How to complete this task => Every line from the one with "The height and" to the one with "This screenshot has width=1209, height=811.", including those two, is to be copied exactly; all other lines of the entries below are left out.

Collected data entries =>
================

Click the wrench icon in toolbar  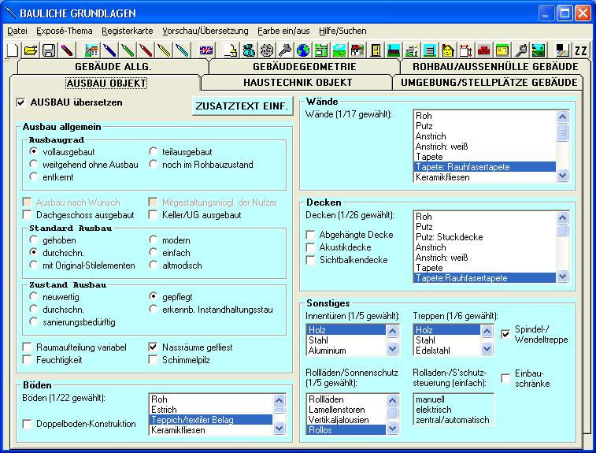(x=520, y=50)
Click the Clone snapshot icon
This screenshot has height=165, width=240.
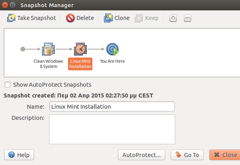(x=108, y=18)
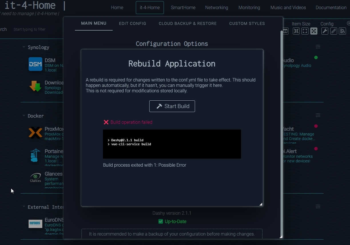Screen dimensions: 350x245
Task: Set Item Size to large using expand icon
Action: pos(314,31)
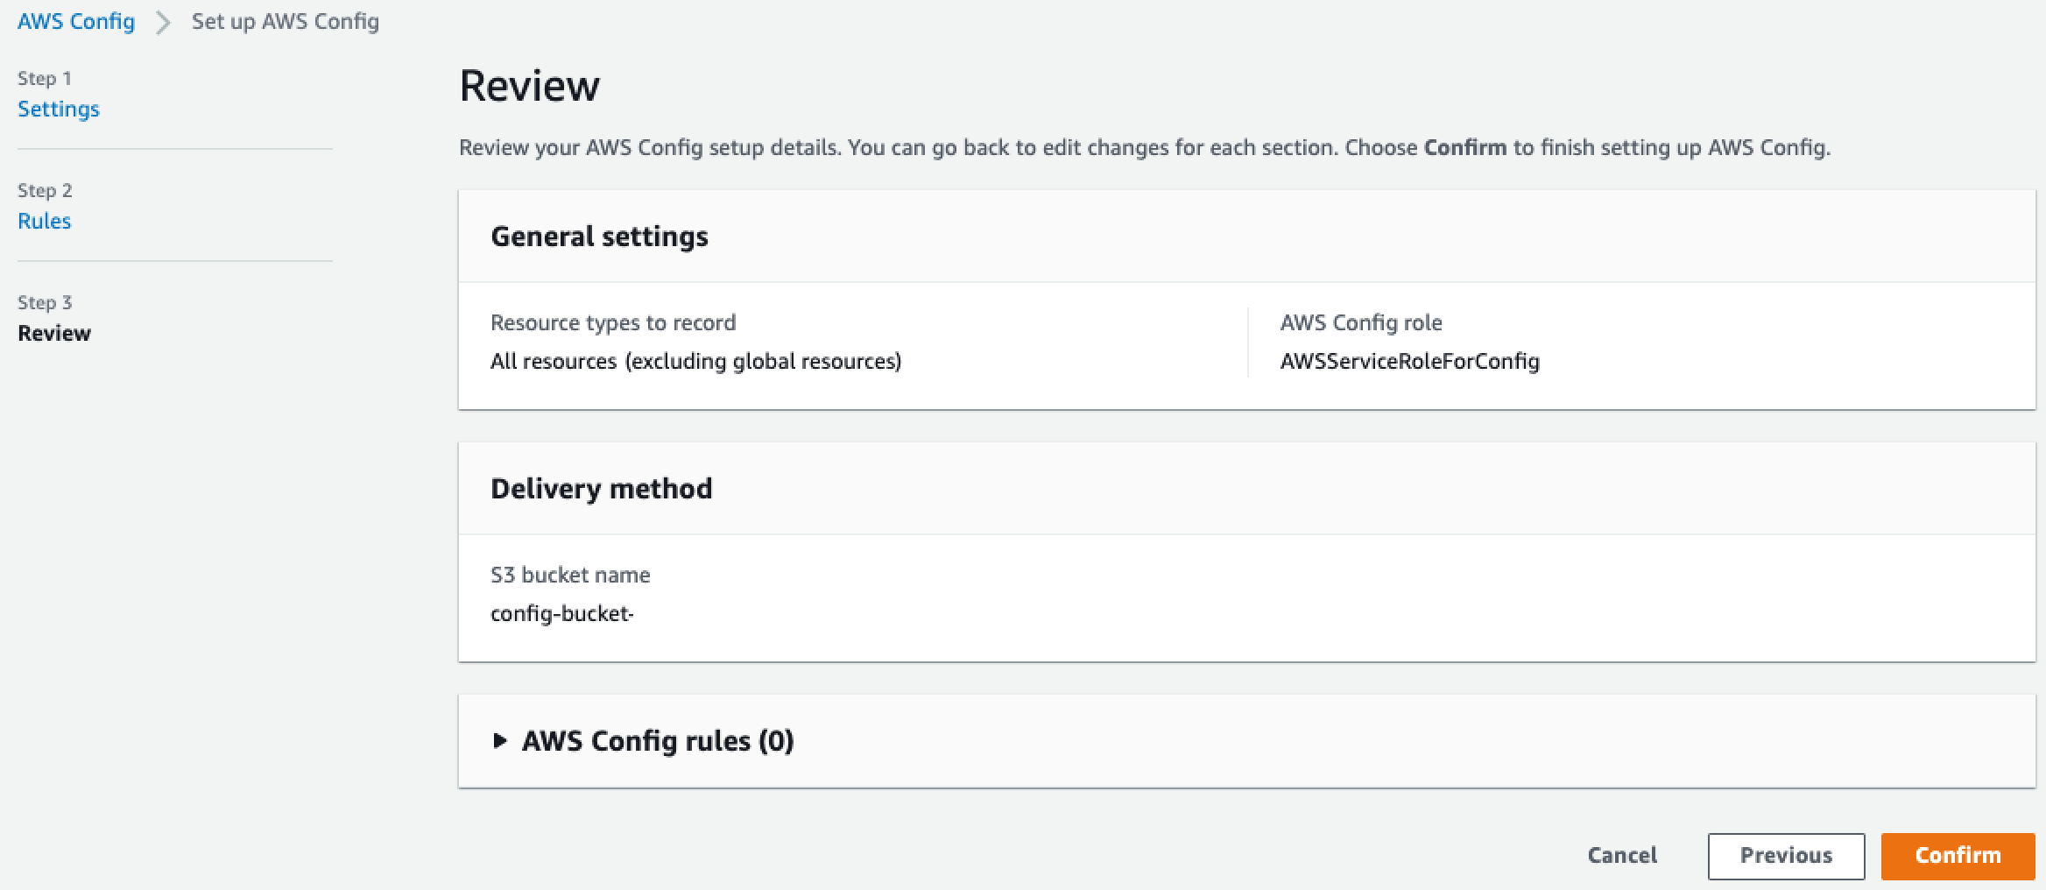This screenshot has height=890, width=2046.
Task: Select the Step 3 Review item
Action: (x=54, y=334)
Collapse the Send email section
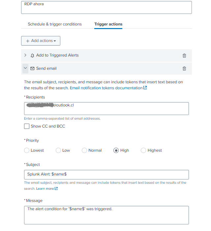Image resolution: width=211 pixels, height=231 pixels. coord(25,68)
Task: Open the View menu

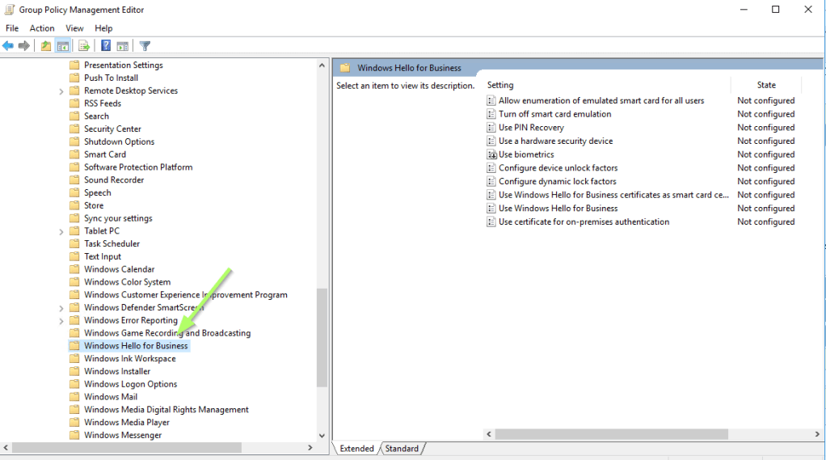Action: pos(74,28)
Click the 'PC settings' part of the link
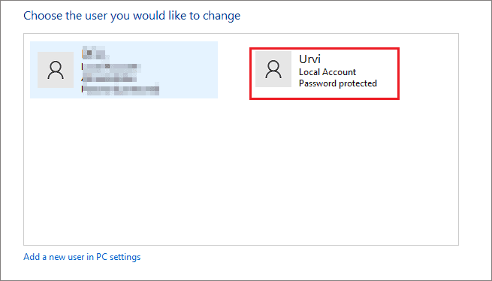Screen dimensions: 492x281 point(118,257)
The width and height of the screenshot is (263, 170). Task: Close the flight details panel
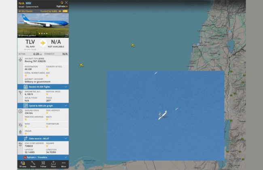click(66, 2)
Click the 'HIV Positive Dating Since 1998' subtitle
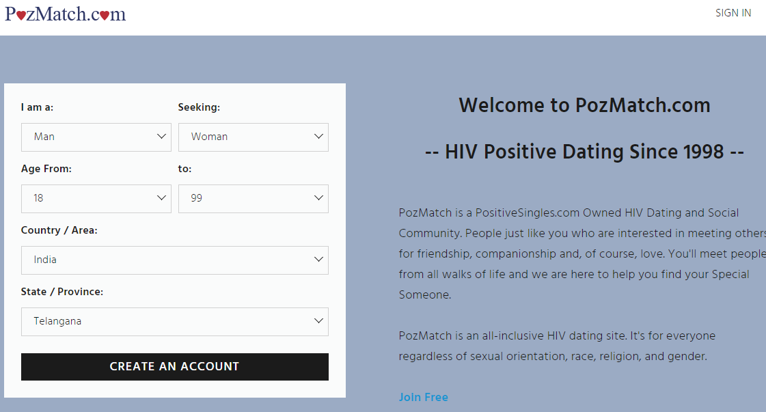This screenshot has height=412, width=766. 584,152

================

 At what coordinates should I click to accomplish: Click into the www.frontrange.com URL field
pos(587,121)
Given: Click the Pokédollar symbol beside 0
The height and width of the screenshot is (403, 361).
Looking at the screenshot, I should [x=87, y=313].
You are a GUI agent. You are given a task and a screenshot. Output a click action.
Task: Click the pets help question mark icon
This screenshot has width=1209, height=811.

================

Answer box =>
The height and width of the screenshot is (403, 361).
Looking at the screenshot, I should [x=87, y=313].
You are a GUI agent. You are given a task and a screenshot. Output a click action.
Task: Click the pets help question mark icon
This screenshot has width=1209, height=811.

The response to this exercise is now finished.